Finsbury Reinsurance Limited has received its first credit rating, two years after being licensed in Zambia. The International Credit Rating Agency (ICRA) assigned the company an ‘A’ on the national scale and a ‘B’ on the international scale.

ICRA is a Dubai-headquartered rating firm with regional operations across Africa. It is approved by Zambia’s Pensions and Insurance Authority (PIA) and the Securities and Exchange Commission (SEC) to rate reinsurers in the country.

The rating covers Finsbury Re’s financial position, governance framework and ability to meet obligations to cedants and brokers. It does not carry the same global benchmark as ratings from S&P, Moody’s or AM Best, which remain the standard for international reinsurance counterparties.

What the ‘B’ international rating means

Fitch Ratings has noted that ratings in the ‘BBB’ to ‘BB’ range are mostly assigned to smaller companies in emerging markets. Operating environment and sovereign-related risks are more pronounced in those markets, which shapes the rating outcome independent of a company’s own financial position.

Finsbury Re was incorporated in Zambia in July 2023 and licensed in 2024. The company said it now writes business across more than 60 countries in Africa, Asia, the Middle East and Latin America. It serves over 300 cedants and 90 brokers and is a subsidiary of Finsbury Investments Limited, a Lusaka-based conglomerate incorporated in 1981.

Webster Twaambo Jr, managing director and chief executive of Finsbury Re, said the rating affirms what the company has been building.

“It is a statement of credibility to our cedants and partners, and a platform from which we will continue to grow,” he said.

Why a rating carries weight in Africa

The African reinsurance market generated $6.269 billion in premiums in 2024, just 1.6% of global reinsurance underwriting. Insurance penetration remains thin across most of the continent.

Only South Africa at 11.54% and Namibia at 7.41% exceeded the global average of 6.8% that year. In a market with limited credibility infrastructure, a rated reinsurer has a material advantage over an unrated one in competing for cedant relationships.

This advantage matters because access to capital and cedants in Africa is not straightforward.

A structured survey of insurers, reinsurers and brokers conducted between March and April 2026 found every organisation rated high-quality data as critical to strategy. Yet the same survey described a market defined by insufficient data granularity, non-standardized definitions, and processing delays.

Mispricing was the most commonly cited consequence, followed by reduced underwriting appetite, and difficult access to reinsurance and capital markets.

A long road to the top of the market

Africa Re shows what the ratings trajectory looks like over time. In November 2025, S&P Global Ratings raised Africa Re’s long-term issuer credit and financial strength ratings to ‘A’, its first upgrade from the agency in 16 years.
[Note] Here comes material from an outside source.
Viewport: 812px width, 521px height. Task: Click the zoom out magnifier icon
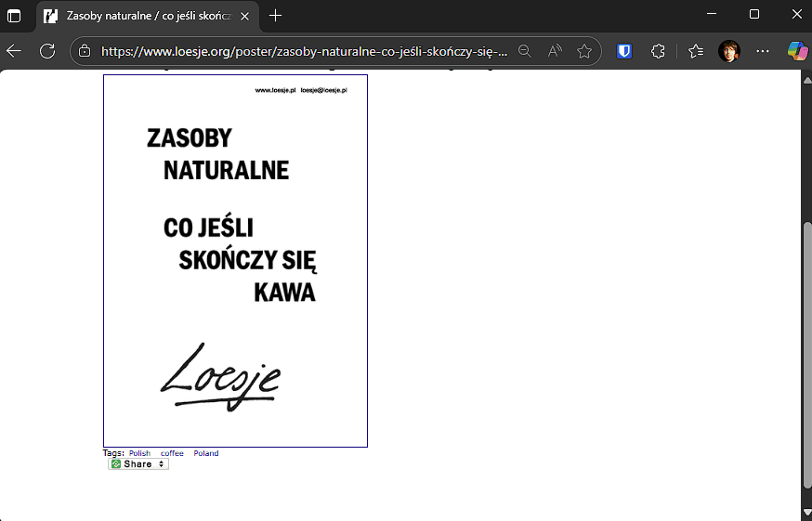click(x=525, y=51)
The continent’s largest reinsurer posted gross written premium of $1.34 billion in 2025, up 10.18% year on year, with net profit after tax climbing 50.62% to $199 million. For Finsbury Re at two years old, that distance illustrates both the ambition and the work ahead.

ICRA’s Zambian operations are a subsidiary of ICRA Rating Tanzania. They are distinct from ICRA Limited India, which is affiliated with Moody’s. The two organisations share no common shareholders, management or employees, according to ICRA’s own published disclaimer.